Love Field is a neighborhood located in northwest Dallas, Texas (USA). It lies southwest of and is adjacent to Dallas Love Field Airport and is bounded by Denton Drive, Inwood Road, Harry Hines Boulevard, and Webb Chapel Extension. The neighborhood takes its name from Love Field Airport.

Economy 

The main business in Love Field is Dallas Love Field. Southwest Airlines' headquarters are located at 2702 Love Field Drive, adjacent to the airport.

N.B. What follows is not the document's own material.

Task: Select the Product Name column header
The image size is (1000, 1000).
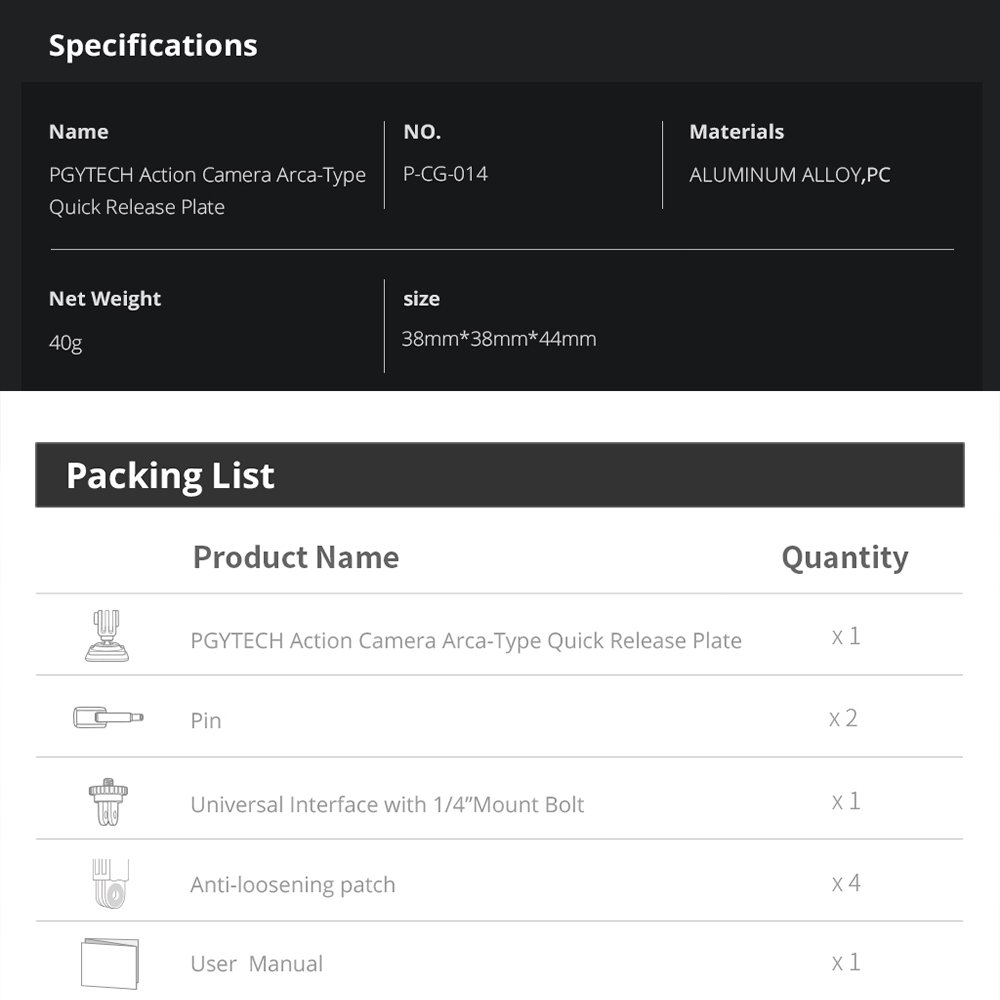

There are several other large manufacturing plants in the neighborhood.

Geography 

The only body of water within Love Field is Bachman Lake. It lies between Northwest Highway and Dallas Love Field. Other notable areas are the park around Bachman lake as well as several runoffs from the Trinity River.

Education

Primary and secondary schools

Public schools 

The Dallas Independent School District operates local public schools. The area is within the Board of Trustees District 8; as of 2008 Adam Medrano represents the district.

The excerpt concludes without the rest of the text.